* [Exercise goal]:
The answer must consist of each line of the records below that contains the string "tile".
━━━ Recorded information
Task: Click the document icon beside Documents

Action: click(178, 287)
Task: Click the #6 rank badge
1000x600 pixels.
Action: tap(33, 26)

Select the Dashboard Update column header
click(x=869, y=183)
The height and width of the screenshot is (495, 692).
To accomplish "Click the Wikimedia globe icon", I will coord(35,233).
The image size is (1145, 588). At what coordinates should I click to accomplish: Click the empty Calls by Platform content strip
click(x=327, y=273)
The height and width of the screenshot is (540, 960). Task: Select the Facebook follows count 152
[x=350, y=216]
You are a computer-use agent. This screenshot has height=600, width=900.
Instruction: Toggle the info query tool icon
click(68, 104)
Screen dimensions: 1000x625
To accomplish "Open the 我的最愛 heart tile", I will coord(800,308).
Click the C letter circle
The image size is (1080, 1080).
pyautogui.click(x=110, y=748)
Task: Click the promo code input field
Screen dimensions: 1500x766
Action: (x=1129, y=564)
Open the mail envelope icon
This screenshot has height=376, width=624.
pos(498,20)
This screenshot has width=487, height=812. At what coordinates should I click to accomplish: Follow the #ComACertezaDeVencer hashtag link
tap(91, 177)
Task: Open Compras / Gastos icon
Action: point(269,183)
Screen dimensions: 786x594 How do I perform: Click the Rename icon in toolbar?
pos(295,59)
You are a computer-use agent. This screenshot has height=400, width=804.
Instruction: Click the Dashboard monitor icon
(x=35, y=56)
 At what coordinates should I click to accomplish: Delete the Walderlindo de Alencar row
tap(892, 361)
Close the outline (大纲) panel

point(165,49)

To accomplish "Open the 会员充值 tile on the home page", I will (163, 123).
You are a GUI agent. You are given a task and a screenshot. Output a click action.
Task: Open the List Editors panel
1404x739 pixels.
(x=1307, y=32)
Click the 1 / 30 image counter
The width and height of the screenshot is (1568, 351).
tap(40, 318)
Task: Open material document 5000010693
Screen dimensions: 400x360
━━━━━━
* [Expected output]:
To accomplish "Open the 我的最愛 heart tile", I will coord(800,308).
To accomplish "Open the 会员充值 tile on the home page", I will (163, 123).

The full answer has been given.